You mentioned you've been known to have TSH on the higher side, and I'm glad they have come to the step of referring you to an endocrinologist... how long have you been getting these higher side TSH levels? Did your primary care doctor ever order a free T4 level to go along with that?
What were your iron and your ferritin levels at last check?
Hopefully the radiologist would have spotted a Chiari malformation if you had one.
What testing was done before you received the diagnosis of dysautonomia?
The pineal gland (your brain's internal alarm clock), which produces melatonin, is an important one to be properly functioning in regards to sleep. Hopefully, the endocrinologist will be willing to check on your melatonin with your sleep problems.
I guess the neurologist would not conduct the sleep study if you told him/her what I saw in one spot above, where you say you have constant insomnia, which would seem to indicate you've gotten no sleep for the last two years. But if you do have times when you sleep, there are sleep center type neurologists that specifically specialize just in that and I wonder if you could get a referral from your primary care doctor to one of these kind?
I wonder if you've had a holter monitor test done and if so, if you had tachycardia in the night. I know I've experience where my heart beating too fast kept me awake.
Have you seen a GI specialist for testing on your bowel peristalsis, since you are having issues with irregularity of movements and difficulty passing gas?
My TSH levels have been above 4.5 since 2010 with my most recent being 6.0.
I can't seem to find any iron or ferritin results in my labs.
Before my dysautonomia diagnosis I've had a holter moniter, 30 day event monitor, tilt table test, stress test, and 2 cardiac ablations.
I sleep about 4 hours a night (I'm in bed for 9 hours), and some nights I don't sleep at all. I've been thinking about switching neurologists, but I'm hoping this is a thyroid issue and I won't have to add another doctor to my list (I have 6 already).
Haven't seen my GI specialist for the peristalsis yet. Those symptoms have seemed to wax and wane lately so it's not exactly at the top of my list (I don't have a car and it's really hard to find rides to appointments).
I passed out this Friday and because I was shaking so badly my friends took me to the ER thinking I had a seizure. That's when I found out my TSH was 6, I'll know more when I get faxed the full results tomorrow. Seeing my cardiologist tomorrow as well.

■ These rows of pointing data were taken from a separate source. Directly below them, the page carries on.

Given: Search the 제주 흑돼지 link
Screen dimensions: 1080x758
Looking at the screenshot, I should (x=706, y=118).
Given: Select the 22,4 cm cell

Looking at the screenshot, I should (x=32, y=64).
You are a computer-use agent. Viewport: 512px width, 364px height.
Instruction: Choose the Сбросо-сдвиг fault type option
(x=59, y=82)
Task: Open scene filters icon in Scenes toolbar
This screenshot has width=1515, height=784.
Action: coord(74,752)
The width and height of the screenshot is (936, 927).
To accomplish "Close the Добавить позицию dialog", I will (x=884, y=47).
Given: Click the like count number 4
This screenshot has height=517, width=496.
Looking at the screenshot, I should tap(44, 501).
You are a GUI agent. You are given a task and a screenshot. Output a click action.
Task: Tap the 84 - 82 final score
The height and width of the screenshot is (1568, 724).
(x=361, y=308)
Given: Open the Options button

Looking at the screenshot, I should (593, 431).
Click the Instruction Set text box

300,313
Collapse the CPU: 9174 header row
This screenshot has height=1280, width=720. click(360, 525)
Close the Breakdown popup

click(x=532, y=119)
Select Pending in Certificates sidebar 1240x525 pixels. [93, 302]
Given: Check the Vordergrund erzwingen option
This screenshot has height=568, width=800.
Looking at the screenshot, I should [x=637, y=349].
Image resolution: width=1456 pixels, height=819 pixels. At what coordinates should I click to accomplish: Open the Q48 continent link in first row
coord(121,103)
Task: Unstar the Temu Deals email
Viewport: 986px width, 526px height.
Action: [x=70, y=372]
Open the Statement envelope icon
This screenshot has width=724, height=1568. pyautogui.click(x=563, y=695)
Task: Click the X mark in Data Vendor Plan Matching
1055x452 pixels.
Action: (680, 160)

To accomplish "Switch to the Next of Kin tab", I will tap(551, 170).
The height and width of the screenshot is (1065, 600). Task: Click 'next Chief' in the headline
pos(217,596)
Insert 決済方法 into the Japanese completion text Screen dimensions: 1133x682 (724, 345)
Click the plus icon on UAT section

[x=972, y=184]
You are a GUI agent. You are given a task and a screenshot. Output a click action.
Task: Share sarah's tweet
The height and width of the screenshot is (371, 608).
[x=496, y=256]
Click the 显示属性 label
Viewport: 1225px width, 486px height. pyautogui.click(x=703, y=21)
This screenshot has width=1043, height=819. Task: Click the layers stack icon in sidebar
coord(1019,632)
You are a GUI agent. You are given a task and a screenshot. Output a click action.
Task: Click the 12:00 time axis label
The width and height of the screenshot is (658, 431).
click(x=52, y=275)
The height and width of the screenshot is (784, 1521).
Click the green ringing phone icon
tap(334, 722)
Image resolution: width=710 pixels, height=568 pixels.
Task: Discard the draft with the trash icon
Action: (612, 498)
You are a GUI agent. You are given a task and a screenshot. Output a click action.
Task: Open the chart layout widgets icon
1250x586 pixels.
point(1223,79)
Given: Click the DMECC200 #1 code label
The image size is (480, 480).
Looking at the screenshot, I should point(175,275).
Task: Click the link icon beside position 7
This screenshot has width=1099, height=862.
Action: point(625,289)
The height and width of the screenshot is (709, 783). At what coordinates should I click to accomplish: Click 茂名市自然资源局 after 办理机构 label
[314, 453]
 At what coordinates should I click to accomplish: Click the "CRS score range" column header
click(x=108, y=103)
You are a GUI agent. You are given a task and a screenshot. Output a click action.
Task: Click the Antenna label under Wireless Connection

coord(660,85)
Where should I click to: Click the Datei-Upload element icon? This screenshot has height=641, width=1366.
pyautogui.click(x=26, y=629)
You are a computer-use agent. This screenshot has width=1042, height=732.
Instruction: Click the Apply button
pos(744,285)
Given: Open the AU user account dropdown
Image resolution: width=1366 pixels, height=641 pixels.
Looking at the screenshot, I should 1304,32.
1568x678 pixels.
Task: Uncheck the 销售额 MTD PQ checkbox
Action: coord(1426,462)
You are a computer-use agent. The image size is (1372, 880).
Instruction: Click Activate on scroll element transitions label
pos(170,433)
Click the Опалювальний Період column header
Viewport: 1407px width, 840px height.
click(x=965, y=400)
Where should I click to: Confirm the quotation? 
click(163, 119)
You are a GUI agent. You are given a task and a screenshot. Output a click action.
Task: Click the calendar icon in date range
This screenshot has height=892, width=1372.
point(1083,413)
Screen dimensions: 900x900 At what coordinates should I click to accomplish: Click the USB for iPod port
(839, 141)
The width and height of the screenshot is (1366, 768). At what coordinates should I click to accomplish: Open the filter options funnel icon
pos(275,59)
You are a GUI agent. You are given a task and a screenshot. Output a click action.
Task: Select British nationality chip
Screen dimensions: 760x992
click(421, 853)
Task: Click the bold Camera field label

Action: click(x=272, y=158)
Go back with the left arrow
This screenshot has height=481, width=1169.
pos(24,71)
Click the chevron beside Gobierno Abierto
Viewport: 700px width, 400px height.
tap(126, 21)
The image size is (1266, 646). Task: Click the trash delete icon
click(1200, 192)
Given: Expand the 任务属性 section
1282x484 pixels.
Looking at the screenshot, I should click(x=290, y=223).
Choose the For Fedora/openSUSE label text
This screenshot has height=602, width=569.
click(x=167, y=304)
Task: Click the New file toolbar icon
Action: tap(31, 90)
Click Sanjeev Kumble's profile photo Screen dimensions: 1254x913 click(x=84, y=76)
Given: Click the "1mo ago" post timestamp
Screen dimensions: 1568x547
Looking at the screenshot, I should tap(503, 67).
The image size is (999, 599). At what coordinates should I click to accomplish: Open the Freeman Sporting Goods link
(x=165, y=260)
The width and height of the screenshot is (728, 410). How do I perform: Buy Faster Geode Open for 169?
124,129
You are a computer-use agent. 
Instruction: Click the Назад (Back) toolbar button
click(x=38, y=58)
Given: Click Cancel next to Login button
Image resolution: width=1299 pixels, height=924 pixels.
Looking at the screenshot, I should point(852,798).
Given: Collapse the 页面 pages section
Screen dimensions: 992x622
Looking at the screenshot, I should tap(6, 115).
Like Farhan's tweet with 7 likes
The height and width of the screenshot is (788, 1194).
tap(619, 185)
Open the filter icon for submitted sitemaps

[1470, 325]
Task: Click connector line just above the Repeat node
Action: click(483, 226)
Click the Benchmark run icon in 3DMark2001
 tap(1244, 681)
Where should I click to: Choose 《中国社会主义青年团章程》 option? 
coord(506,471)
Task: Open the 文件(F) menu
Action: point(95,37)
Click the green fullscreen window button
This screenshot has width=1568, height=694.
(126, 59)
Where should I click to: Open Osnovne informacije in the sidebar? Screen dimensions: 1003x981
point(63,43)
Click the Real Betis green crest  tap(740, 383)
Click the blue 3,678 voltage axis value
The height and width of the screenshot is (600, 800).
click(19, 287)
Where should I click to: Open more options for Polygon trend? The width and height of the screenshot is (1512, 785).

Sounds like your primary care doctor should have ordered more than TSH clear back in 2010 with the result you got back then!
Do you have copies of all your previous labs (re: iron and ferritin)? I was iron deficient in the past myself where my CBC was not affected at the time. I believe it was affecting me, even so, with more tiredness, more tachycardia, and more shortness of breath.
Did you have S.V.T.- is that why you had the ablations? It sounds like you had quite a bit of testing for the dysautonomia, but that they didn't rule out some things during the process of testing.
Well, if you were to get a sleep specialist, if it turns out your thyroid isn't causing the insomnia, 7 is the perfect number! :0)
I used to live fairly near where you do! Public transportation on the bus isn't safe in that area for a young lady! Does your medical insurance provide any offer of transportation to a limited number of medical appointments per calendar year you could take advantage of?
Let me know how your cardiologist appointment goes? I know that some with ablations who have P.O.T.S. wind up becoming pacemaker dependent because ablations is typically not a plus if you have that particular form (do you)?